ASSIGNMENT: Starting at the line that holds "Task: Tap the 东方财富 logo icon", set down each line through the end of the listing, exactly as written and with nothing added.
═══ LISTED ENTRIES ═══
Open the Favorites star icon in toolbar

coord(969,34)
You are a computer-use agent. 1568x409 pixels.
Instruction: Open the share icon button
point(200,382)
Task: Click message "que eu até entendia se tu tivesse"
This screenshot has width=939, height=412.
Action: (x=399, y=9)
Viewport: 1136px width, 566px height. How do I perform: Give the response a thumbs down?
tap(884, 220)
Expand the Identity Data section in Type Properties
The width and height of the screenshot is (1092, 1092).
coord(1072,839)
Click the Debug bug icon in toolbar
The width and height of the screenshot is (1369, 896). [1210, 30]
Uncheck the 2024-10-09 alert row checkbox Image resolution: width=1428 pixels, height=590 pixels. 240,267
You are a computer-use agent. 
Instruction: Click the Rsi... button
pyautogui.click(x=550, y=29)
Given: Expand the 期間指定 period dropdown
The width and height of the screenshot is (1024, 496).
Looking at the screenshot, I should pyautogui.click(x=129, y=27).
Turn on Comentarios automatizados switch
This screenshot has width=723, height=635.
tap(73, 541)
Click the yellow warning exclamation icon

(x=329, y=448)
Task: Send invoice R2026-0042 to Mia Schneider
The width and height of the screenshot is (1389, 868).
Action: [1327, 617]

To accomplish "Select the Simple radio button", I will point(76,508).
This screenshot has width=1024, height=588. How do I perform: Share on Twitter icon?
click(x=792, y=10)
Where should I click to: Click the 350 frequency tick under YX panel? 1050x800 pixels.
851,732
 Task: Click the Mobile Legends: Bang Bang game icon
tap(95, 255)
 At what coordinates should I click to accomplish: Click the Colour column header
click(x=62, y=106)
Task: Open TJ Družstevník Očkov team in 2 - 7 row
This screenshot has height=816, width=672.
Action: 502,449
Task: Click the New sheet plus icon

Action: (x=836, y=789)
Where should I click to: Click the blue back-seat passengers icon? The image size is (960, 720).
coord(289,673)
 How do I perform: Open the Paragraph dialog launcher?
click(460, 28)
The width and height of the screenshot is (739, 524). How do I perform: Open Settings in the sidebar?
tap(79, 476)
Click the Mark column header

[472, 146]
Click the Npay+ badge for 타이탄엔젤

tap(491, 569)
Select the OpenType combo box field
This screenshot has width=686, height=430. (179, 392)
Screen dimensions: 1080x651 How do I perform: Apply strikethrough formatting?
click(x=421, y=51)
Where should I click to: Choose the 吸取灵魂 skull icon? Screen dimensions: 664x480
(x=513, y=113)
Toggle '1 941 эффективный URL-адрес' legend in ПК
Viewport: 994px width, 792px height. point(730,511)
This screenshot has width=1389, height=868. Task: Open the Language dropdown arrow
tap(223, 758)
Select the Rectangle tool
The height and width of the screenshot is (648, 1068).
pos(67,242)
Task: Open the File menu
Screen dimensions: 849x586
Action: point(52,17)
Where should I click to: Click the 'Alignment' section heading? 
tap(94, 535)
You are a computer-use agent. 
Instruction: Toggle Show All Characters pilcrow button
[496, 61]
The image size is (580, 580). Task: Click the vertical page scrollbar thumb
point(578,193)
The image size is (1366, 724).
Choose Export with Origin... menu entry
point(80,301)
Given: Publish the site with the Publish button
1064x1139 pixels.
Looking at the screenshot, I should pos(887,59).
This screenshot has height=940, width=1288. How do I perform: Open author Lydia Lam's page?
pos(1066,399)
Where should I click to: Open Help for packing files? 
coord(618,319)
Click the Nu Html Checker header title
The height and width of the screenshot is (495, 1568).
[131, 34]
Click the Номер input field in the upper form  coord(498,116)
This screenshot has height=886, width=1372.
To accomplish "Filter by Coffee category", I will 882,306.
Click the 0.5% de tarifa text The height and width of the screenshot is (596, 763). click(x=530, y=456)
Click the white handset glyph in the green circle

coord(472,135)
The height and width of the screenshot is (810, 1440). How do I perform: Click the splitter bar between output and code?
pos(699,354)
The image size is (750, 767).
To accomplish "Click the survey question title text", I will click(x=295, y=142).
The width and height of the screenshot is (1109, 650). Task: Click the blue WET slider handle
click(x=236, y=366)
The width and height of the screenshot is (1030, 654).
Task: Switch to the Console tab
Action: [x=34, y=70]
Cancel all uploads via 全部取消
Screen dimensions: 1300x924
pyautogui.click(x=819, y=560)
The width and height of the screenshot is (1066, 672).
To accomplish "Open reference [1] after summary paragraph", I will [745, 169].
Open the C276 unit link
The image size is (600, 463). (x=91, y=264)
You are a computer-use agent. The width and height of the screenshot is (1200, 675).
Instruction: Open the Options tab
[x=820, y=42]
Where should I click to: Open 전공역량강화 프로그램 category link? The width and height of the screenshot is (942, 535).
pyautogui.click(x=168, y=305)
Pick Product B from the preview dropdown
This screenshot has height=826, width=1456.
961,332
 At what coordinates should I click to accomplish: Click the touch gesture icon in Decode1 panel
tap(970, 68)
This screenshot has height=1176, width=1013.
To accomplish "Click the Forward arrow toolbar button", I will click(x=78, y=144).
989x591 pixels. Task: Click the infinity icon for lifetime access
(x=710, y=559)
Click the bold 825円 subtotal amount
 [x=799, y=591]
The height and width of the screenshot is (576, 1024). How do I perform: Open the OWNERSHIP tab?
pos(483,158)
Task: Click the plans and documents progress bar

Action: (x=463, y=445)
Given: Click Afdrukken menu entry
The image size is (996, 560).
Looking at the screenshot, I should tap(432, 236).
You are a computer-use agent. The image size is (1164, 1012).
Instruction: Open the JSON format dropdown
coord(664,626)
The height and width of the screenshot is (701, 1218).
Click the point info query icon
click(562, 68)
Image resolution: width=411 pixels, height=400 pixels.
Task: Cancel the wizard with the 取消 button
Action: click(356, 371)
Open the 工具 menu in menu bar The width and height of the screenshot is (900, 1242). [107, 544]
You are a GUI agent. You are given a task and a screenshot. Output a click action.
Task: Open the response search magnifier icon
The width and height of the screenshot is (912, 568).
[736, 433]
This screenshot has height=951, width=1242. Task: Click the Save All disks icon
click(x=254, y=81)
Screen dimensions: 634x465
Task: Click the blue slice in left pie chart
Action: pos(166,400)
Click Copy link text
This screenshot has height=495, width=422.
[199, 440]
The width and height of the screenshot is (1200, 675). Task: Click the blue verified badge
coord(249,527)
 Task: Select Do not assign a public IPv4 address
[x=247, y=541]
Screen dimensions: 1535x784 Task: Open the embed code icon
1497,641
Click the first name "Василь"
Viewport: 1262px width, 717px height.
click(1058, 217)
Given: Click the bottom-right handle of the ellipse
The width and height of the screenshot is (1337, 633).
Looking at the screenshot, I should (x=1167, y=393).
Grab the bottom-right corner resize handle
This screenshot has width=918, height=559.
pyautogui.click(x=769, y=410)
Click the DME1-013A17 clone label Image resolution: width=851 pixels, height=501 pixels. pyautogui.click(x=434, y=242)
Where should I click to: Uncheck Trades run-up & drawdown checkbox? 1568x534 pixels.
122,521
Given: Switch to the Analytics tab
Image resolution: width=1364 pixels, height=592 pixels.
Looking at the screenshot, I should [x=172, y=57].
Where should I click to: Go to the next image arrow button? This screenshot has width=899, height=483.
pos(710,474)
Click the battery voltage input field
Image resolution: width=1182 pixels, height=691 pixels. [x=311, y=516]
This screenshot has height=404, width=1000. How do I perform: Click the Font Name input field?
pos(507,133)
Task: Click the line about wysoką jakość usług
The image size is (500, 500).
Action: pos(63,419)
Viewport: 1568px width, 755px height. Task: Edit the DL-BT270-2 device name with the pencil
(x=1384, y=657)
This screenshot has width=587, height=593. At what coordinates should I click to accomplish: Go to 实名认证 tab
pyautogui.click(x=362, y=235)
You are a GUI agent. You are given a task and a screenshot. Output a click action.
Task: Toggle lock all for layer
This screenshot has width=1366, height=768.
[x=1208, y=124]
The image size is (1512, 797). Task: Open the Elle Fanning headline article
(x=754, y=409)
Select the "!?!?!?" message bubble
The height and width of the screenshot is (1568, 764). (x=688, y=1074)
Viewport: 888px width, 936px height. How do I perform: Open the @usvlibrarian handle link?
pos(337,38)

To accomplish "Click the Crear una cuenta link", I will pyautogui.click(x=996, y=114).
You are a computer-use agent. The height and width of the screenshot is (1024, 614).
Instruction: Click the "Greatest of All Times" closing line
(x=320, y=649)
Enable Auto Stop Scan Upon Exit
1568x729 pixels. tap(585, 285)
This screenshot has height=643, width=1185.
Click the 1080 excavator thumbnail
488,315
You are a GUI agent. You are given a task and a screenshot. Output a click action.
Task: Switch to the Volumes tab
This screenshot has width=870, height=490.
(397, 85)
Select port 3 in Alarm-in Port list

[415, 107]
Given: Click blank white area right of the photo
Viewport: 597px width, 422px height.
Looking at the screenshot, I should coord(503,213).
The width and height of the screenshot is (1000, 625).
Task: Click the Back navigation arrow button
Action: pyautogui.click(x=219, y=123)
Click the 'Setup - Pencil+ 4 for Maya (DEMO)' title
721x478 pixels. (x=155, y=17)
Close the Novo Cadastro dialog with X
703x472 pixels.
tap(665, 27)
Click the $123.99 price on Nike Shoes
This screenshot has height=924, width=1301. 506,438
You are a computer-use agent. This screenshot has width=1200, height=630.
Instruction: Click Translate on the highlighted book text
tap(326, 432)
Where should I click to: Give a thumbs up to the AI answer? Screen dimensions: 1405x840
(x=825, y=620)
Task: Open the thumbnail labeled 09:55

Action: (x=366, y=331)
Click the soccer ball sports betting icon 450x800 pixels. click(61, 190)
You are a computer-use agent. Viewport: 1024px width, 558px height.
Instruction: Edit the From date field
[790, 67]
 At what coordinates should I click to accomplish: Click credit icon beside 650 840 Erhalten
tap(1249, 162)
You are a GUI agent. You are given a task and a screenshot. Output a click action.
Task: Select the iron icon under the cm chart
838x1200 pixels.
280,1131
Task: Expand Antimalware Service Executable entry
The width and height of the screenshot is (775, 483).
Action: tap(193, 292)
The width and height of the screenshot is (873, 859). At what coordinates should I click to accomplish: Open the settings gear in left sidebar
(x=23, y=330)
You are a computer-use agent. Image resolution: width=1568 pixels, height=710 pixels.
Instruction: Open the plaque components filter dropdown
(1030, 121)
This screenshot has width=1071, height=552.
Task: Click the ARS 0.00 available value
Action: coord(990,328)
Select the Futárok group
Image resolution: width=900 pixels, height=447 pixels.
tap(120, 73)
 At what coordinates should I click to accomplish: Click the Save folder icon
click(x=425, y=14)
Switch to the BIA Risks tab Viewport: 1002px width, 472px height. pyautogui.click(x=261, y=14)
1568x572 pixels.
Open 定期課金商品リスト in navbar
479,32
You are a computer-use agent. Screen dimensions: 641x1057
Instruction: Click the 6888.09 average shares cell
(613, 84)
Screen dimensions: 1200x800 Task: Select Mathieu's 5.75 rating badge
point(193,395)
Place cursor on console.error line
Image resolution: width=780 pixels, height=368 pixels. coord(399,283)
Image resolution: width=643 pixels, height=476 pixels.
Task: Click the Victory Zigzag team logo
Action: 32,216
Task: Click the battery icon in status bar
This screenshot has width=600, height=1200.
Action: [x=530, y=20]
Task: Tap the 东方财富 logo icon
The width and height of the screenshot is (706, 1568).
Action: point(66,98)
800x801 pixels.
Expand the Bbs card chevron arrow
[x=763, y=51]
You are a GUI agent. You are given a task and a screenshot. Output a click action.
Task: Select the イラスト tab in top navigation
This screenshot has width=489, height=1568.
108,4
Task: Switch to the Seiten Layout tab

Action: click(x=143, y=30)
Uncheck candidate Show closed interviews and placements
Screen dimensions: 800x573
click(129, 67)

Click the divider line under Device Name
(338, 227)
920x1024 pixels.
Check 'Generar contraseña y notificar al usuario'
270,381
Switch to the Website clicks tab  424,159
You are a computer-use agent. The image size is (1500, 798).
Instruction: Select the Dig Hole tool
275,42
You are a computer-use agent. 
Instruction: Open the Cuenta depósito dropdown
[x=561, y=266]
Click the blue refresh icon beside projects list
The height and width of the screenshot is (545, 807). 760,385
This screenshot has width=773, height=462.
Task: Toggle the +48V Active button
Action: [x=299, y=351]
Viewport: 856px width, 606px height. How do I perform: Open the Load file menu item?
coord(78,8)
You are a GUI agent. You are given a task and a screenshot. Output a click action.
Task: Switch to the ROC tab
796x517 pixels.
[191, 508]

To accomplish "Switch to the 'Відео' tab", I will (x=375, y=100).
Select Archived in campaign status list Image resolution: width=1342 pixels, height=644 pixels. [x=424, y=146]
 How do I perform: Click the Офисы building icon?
═══
TASK RESPONSE:
Task: Tap the 东方财富 logo icon
The width and height of the screenshot is (706, 1568).
Action: point(66,98)
800x801 pixels.
Expand the Bbs card chevron arrow
[x=763, y=51]
You are a GUI agent. You are given a task and a screenshot. Output a click action.
Task: Select the イラスト tab in top navigation
This screenshot has width=489, height=1568.
108,4
Task: Switch to the Seiten Layout tab

Action: click(x=143, y=30)
Uncheck candidate Show closed interviews and placements
Screen dimensions: 800x573
click(129, 67)

Click the divider line under Device Name
(338, 227)
920x1024 pixels.
Check 'Generar contraseña y notificar al usuario'
270,381
Switch to the Website clicks tab  424,159
You are a computer-use agent. The image size is (1500, 798).
Instruction: Select the Dig Hole tool
275,42
You are a computer-use agent. 
Instruction: Open the Cuenta depósito dropdown
[x=561, y=266]
Click the blue refresh icon beside projects list
The height and width of the screenshot is (545, 807). 760,385
This screenshot has width=773, height=462.
Task: Toggle the +48V Active button
Action: [x=299, y=351]
Viewport: 856px width, 606px height. How do I perform: Open the Load file menu item?
coord(78,8)
You are a GUI agent. You are given a task and a screenshot. Output a click action.
Task: Switch to the ROC tab
796x517 pixels.
[191, 508]

To accomplish "Switch to the 'Відео' tab", I will (x=375, y=100).
Select Archived in campaign status list Image resolution: width=1342 pixels, height=644 pixels. [x=424, y=146]
 How do I perform: Click the Офисы building icon?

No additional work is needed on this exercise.